On Thu, Mar 29, 2018 at 6:58 PM, Craig Ringer <craig@2ndquadrant.com> wrote: > On 28 March 2018 at 11:53, Tom Lane <tgl@sss.pgh.pa.us> wrote: >> >> Craig Ringer <craig@2ndquadrant.com> writes: >> > TL;DR: Pg should PANIC on fsync() EIO return. >> >> Surely you jest. > > No. I'm quite serious. Worse, we quite possibly have to do it for ENOSPC as > well to avoid similar lost-page-write issues.
I found your discussion with kernel hacker Jeff Layton at https://lwn.net/Articles/718734/ in which he said: "The stackoverflow writeup seems to want a scheme where pages stay dirty after a writeback failure so that we can try to fsync them again. Note that that has never been the case in Linux after hard writeback failures, AFAIK, so programs should definitely not assume that behavior."
The article above that says the same thing a couple of different ways, ie that writeback failure leaves you with pages that are neither written to disk successfully nor marked dirty.
If I'm reading various articles correctly, the situation was even worse before his errseq_t stuff landed. That fixed cases of completely unreported writeback failures due to sharing of PG_error for both writeback and read errors with certain filesystems, but it doesn't address the clean pages problem.
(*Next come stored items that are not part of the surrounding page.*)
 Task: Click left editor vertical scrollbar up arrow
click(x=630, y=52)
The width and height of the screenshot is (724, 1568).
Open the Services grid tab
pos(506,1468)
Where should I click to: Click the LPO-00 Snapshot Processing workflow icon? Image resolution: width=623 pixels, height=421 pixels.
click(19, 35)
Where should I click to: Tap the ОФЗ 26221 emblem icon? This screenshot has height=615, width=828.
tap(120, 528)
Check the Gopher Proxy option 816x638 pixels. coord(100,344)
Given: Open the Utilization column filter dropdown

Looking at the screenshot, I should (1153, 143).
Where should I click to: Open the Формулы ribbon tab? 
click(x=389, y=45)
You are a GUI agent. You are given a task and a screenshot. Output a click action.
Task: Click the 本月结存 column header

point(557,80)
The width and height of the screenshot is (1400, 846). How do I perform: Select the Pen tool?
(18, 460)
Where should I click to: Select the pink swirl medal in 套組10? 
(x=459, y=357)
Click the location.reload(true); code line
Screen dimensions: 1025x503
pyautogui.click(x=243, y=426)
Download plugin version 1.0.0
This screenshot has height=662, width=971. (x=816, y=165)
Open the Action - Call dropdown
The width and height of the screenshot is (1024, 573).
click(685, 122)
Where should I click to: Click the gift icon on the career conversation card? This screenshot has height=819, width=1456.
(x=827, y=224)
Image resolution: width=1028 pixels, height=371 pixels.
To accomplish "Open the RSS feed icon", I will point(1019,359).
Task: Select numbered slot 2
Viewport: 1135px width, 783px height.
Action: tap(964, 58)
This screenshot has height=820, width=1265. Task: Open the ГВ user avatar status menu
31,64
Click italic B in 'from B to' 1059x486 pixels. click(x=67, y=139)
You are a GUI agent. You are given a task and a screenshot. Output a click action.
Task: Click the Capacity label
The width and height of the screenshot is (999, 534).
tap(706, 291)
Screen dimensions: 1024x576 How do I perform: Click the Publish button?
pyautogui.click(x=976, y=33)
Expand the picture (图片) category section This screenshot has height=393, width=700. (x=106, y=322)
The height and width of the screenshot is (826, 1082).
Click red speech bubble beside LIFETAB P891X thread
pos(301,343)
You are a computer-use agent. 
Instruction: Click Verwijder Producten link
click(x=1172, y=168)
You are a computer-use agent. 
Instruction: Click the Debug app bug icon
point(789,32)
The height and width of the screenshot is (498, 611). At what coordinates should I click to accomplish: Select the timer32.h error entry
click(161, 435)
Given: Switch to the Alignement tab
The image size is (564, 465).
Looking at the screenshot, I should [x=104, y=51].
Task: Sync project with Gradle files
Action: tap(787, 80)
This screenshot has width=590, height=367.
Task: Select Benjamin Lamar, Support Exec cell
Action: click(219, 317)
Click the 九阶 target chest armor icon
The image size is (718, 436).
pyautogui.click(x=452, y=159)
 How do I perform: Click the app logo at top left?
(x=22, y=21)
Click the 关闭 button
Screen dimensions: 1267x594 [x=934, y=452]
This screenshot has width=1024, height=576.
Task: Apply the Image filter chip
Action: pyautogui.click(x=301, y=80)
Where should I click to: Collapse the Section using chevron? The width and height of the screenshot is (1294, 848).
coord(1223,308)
Yeah, I see why you want to PANIC.
In more ways than one ;)
> I'm not seeking to defend what the kernel seems to be doing. Rather, saying > that we might see similar behaviour on other platforms, crazy or not. I > haven't looked past linux yet, though.
I see no reason to think that any other operating system would behave that way without strong evidence... This is openly acknowledged to be "a mess" and "a surprise" in the Filesystem Summit article. I am not really qualified to comment, but from a cursory glance at FreeBSD's vfs_bio.c I think it's doing what you'd hope for... see the code near the comment "Failed write, redirty."
Ok, that's reassuring, but doesn't help us on the platform the great majority of users deploy on :(